19 ago. 2020



Con un gran operativo represivo la Policía de la Ciudad se encargó de desplazar y detener a cientos de trabajadores manteros. El saldo fue 3 personas de origen senegalés detenidas porque al componente de clase que aplican al detener a los trabajadores, se le suma el racismo que imponen cada vez que operan en el barrio de Once con la mayoría de trabajadores migrantes, de países limítrofes o tan lejanos como Senegal. 

✍️ Redacción: Agustina Salinas 

📷 Fotografías: Agustina Salinas



Esta mañana la noticia de diversos medios fue la apertura de locales comerciales en el barrio de Once. A su vez, un descomunal operativo de Espacio Público del Gobierno de la Ciudad y la Policía, reprimía e incautaba las mercaderías de los trabajadores manteros. Cientos de ellos fueron desplazados de las veredas de la calle Pueyrredón hacia la avenida Corrientes. Las bolsas de residuo que utilizan para proteger la ropa, juguetes, o accesorios que venden estaban  desplegadas en la vereda, vacías por el alerta constante de un nuevo operativo. La mayoría de los trabajadores manteros son perseguidos no solamente por no presentar factura de compra (que es lo que se exige desde Espacio Público) sino que también por ser migrantes. "Negros de mierda" es una frase común de los empleados del Gobierno de la Ciudad en cada operativo represivo. 

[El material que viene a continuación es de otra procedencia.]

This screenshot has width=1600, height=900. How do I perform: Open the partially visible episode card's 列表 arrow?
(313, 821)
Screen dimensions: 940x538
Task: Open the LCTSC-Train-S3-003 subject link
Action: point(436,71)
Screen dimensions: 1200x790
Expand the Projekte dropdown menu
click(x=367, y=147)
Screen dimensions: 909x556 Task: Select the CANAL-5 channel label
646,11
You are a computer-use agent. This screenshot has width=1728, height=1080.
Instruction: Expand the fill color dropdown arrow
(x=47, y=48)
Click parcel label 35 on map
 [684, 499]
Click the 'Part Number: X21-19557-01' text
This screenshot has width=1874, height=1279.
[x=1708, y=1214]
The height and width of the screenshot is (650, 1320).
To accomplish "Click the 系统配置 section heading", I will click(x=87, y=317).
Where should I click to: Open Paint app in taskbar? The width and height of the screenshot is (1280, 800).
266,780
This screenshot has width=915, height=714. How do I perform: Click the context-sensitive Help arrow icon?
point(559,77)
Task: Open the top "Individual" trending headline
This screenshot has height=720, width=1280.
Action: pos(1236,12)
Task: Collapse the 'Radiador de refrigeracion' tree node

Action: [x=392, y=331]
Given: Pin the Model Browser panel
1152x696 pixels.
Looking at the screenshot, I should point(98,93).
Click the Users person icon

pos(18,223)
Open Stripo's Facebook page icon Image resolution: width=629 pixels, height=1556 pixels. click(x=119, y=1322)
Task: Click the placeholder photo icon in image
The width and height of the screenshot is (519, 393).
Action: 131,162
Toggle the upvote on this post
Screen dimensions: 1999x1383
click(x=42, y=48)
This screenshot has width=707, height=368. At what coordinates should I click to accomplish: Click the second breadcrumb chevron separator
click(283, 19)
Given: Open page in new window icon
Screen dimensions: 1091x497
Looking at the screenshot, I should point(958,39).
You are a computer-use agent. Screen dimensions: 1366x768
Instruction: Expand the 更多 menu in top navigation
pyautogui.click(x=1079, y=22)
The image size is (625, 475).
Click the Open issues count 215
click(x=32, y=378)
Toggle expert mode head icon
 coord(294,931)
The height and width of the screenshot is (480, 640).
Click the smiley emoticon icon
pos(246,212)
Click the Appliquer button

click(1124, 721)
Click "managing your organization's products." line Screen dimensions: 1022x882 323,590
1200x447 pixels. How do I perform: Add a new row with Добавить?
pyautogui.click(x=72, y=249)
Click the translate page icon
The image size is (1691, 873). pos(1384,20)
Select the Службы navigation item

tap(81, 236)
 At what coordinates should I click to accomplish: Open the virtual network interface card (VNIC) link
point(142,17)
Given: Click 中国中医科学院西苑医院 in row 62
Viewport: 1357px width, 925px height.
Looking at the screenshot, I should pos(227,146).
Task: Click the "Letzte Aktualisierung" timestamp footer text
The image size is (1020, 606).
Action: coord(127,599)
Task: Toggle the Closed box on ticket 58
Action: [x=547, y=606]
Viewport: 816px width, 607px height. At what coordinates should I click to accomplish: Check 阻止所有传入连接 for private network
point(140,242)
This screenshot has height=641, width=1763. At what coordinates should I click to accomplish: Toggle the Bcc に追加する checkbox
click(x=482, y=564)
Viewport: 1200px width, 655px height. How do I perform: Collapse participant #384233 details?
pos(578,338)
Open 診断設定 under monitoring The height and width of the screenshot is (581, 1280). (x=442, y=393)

"Nosotros quisimos respetar la cuarentena, pero no podemos, tenemos que vivir, pagar alquiler, pagar servicios. Es mentira que no pagamos impuestos, yo pago siempre. Ahora tuve que salir a trabajar porque vivo con mi hermano y el dueño del lugar me quiere echar. Debo 3 meses de alquiler. Vendo en la calle porque no tengo otra opción, y gano muy poca plata porque donde antes compraba está cerrado." dice Tala, senegalés de 27 años, que llegó hace 4 a la Argentina. Todos los días extraña su país. Tiene pensado regresar de visita a fin de año.

Martha, comenta que lo peor de estos operativos son los policías de civil quienes "marcan" a los vendedores y eligen qué incautar. Es terrible la tensión que se vive cuando se trabaja estando alerta por si llega la policía. "Estamos desesperados, no quiero llegar a vivir en la calle. Nuestro "delito" es trabajar en la vía pública. Pero no nos dejan, queremos que nos den un poco más de tiempo para trabajar. Estamos escapando por todas las calles, antes estábamos en Pueyrredón y tenemos que venir corriendo acá. Necesitamos comer, ni si quiera tengo mucha ganancia con lo que vendo. Hoy vendí solo una prenda, hay días en los que no vendo nada. Es desesperante. Antes de la cuarentena me incautaron todo, me quedé sin nada y gracias a las personas que me ayudaron puedo sobrevivir." comenta Margot entre lágrimas.

Casi nadie quería ser entrevistado. Las y los laburantes tienen miedo, están a la defensiva y con razón. Los medios comerciales que estuvieron presentes todo el tiempo buscaron la riña entre laburantes, entrevistando a trabajadores de comercios para tener opiniones negativas hacia los manteros. Es por eso que Abdou le gritó "Mentiroso" a un cronista de TN que pasaba buscando opiniones negativas hacia los trabajadores, o justificando la represión.
Las y los manteros siguen firmes en las veredas de Once intentando no ser detenidos o protegiendo su mercadería para no quedarse sin nada. En tiempos de coronavirus, están expuestos a la adversidad de la calle y también de la policía, la otra pandemia.